Take the entries below and print all of them exactly, please.
==============================
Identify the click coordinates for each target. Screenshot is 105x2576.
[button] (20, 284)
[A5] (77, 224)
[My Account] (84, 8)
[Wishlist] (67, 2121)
==============================
• [SOLUTION BELOW]
Identify the click coordinates for each target. Screenshot is 105x2576.
[button] (20, 284)
[A5] (77, 224)
[My Account] (84, 8)
[Wishlist] (67, 2121)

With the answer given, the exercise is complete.